TASK TO COMPLETE:
Gather every line below that contains the word "should", and copy each of those lines in full.

SUPPLIED ENTRIES:
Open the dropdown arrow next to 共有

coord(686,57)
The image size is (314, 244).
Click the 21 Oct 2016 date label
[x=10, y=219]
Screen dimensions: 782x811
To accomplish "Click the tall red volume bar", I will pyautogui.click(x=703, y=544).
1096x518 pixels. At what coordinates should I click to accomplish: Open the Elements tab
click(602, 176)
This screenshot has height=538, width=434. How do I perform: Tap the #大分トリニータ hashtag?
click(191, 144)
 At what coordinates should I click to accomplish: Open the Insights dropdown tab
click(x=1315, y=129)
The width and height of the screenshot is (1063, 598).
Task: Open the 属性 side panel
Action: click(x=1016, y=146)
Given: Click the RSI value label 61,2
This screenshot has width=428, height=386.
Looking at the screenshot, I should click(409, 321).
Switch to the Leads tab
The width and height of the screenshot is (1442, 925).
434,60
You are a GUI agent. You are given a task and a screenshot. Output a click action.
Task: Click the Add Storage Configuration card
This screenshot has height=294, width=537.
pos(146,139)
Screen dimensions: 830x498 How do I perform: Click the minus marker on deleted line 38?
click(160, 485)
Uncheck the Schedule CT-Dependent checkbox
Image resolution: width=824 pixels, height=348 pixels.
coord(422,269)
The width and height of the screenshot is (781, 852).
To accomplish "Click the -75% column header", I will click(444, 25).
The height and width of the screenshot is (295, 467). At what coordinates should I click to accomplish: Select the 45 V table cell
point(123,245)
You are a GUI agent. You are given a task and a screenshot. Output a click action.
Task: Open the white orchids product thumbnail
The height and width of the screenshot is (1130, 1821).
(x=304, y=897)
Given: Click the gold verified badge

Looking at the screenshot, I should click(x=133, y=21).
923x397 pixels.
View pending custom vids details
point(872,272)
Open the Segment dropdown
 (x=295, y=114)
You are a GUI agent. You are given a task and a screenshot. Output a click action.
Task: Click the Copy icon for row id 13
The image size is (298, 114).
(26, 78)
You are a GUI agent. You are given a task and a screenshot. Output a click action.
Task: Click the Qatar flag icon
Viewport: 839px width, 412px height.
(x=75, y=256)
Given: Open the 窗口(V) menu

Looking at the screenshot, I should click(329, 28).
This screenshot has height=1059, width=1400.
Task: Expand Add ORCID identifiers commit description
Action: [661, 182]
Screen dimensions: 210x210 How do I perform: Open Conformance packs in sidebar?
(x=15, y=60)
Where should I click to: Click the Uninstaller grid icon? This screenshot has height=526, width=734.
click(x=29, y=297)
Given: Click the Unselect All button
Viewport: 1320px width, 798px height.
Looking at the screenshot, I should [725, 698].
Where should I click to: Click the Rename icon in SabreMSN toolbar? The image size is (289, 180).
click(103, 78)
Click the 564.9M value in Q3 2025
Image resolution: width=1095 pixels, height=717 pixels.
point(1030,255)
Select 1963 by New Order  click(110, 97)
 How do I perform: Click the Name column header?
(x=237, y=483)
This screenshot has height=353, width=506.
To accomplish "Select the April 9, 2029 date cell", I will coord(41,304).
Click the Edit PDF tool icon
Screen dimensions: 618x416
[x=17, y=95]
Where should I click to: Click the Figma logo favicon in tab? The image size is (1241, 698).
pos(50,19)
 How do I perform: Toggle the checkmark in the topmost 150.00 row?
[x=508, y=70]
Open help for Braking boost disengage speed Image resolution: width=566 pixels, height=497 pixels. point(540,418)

RESPONSE TO THE TASK:
1096x518 pixels. At what coordinates should I click to accomplish: Open the Elements tab
 At what coordinates should I click to accomplish: Open the Insights dropdown tab
Looking at the screenshot, I should click(409, 321).
The height and width of the screenshot is (295, 467). At what coordinates should I click to accomplish: Select the 45 V table cell
Looking at the screenshot, I should click(x=133, y=21).
Looking at the screenshot, I should click(329, 28).
Where should I click to: Click the Uninstaller grid icon? This screenshot has height=526, width=734.
Looking at the screenshot, I should [725, 698].
Where should I click to: Click the Rename icon in SabreMSN toolbar? The image size is (289, 180).
Where should I click to: Click the Figma logo favicon in tab? The image size is (1241, 698).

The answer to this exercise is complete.